I read this post and see someone who is really invested in the BlackRock* CEO being targeted on purpose and is spreading the ~possibility~ of the murder being along the same lines as the UHC CEO murder.

Why would it be more important if the guy was targeting the Black Rock CEO than the published target of the NFL CEO?

The insistence that he's not spreading conspiracy theories, but rather refusing to declare a motive falls apart when you look at the first post in the thread. This is bad journalism. This is how conspiracy theorists spread their conspiracy theories. Very few claim the title of conspiracy theorist.

What I see here are toned down Alex Jones tactics. Implication, insinuation, deflection, and just asking questions. Just modified for a leftist audience. He is trying to lead you to a specific conclusion while maintaining plausible deniability.

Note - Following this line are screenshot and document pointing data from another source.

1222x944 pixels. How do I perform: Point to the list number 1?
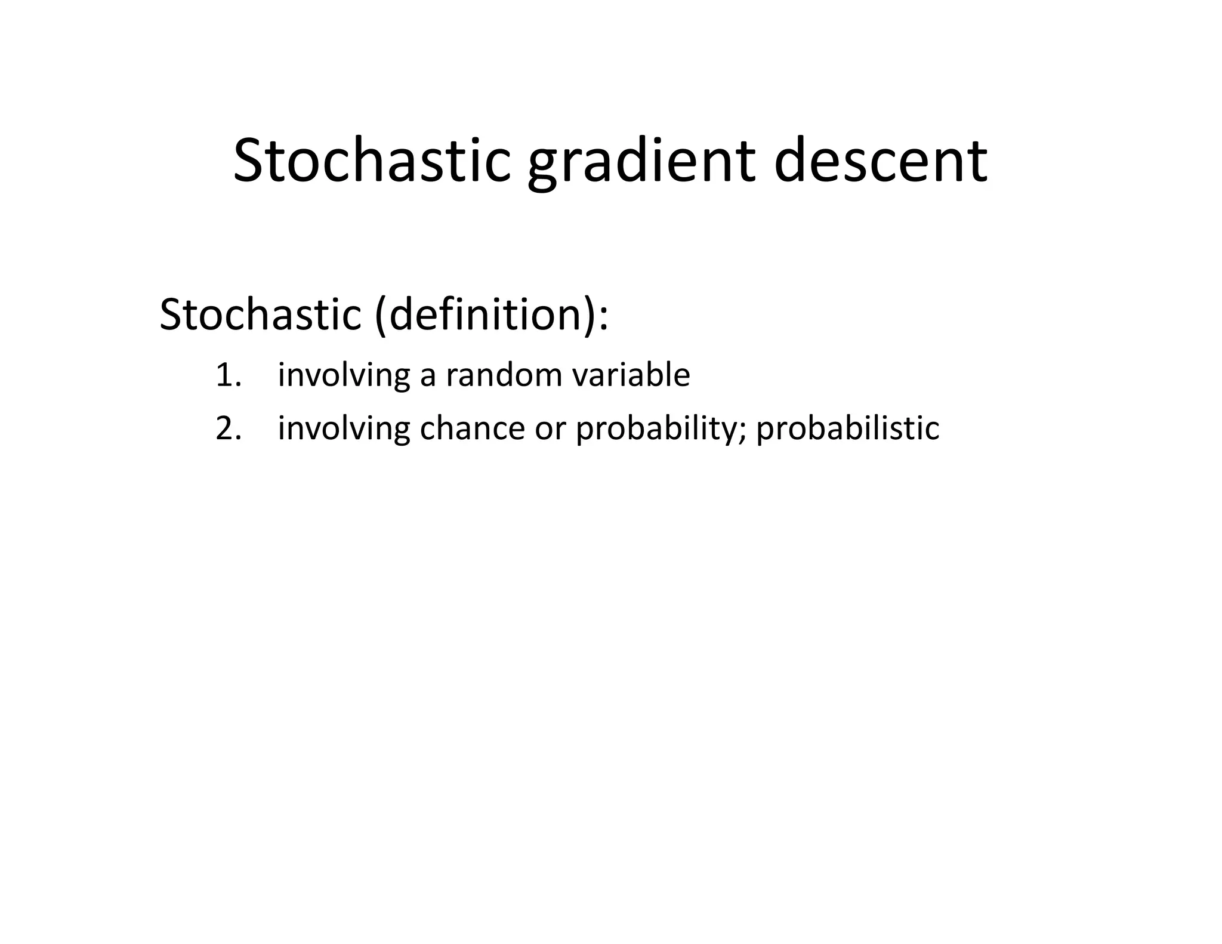tap(227, 375)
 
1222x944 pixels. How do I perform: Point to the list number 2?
tap(229, 428)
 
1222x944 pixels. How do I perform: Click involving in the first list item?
tap(344, 375)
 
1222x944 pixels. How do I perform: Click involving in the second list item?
tap(344, 428)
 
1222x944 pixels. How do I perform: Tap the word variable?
tap(631, 375)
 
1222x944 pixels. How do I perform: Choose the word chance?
tap(472, 428)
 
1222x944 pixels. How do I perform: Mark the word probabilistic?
tap(847, 428)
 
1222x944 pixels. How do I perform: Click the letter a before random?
tap(428, 377)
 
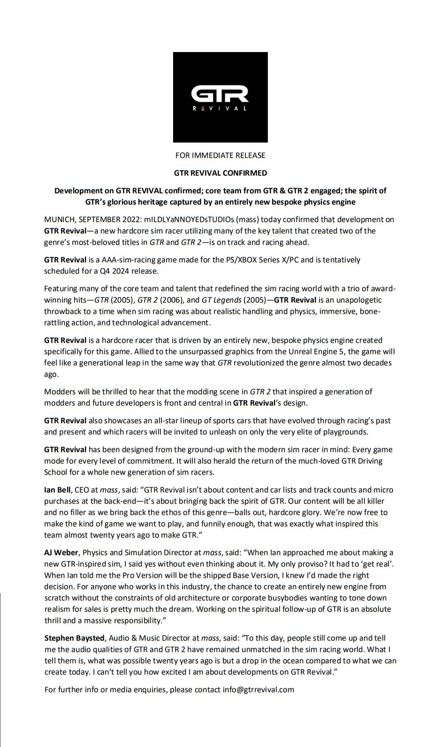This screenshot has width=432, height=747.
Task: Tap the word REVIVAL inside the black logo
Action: click(x=220, y=109)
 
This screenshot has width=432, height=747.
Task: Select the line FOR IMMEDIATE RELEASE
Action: click(x=220, y=155)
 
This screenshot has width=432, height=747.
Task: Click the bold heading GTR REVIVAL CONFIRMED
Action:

*Edit: the correct name is Blackstone, not BlackRock. Nullagent uses BlackRock in his posts

partyon.xyz/@nullagent/1149439

@CorvidCrone Agreeing on your base (i think?) conclusion that this is not good journalism.

But
> Why would it be more important if the guy was targeting the Black Rock CEO than the published target of the NFL CEO?
is pretty clear: it does make a difference if people are targeted ranked by how much damage they do to others. Random or for personal issues would be normal in the US (i hear), targeted ranked by damage done relevant to the question if there is a revolution going on.

@admitsWrongIfProven

The publicly published reason is that the shooter targeted the NFL CEO because he was upset that the NFL suppressed research into the brain injuries caused by American football, which this guy believed he had.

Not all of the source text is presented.